So, what happened?  Here’s the short version: talks within OPEC, the oil producing cartel, broke down and oil producing nations are drilling as much as they can without collaborating.  A price war is breaking out between Saudi Arabia and Russia. The price of oil fell 31% on Sunday evening.  While cheap energy is good in the long term for global consumers, it is still a shock that has to be managed.  It has been several years since the price of oil tanked, but long-term clients of ours may remember monthly newsletters and blogs from the 2014-2015 era where we walked through the impact of cheap energy on US stock market performance.
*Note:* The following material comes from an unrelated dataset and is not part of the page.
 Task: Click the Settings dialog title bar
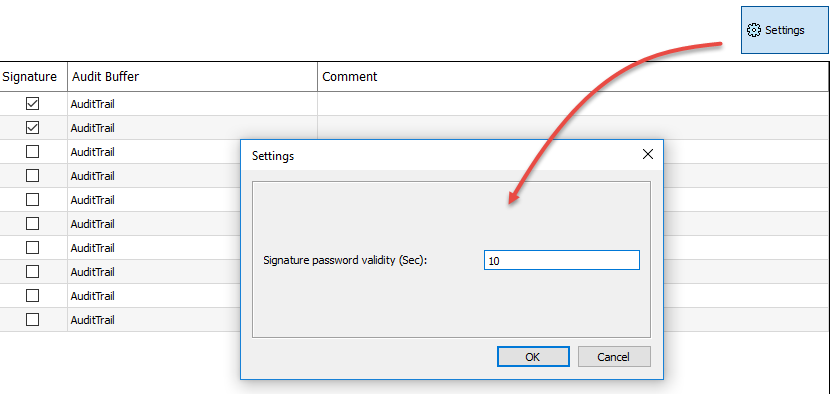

First, net energy producers, like the United States, have to bear lower imputed future revenues.  Second, there are material financial liabilities (i.e. high yield bond issuances) embedded in the energy exploration, production, and distribution business; payment on these bonds is now suspect.  Third, it’s simply a reflection of low economic circulation.

It has been a long time since there was anything like fear present in the market, but it is back.  As evidence to the fact, consider the 10-year treasury yield.  Treasury bonds are widely considered a safe investment and investors tend to flock to them when times get bad.  As investors dump money into treasuries, the amount of yield it needs to generate to attract investors gets lower and lower.  Thus, when treasury yields fall, it’s a sign of pessimism.  Over the past few weeks, it was significant that the 10-year treasury yields hit all-time lows, just under the psychologically important mark of 1%.  In the past 24 hours, 10-year treasury yields have imploded, hitting 0.318%.  That’s what fear looks like. 

 

 

 

 

 

Gabriel Potter

Gabriel is a Senior Investment Research Associate at Westminster Consulting, where he is responsible for designing strategic asset allocations and conducts proprietary market research.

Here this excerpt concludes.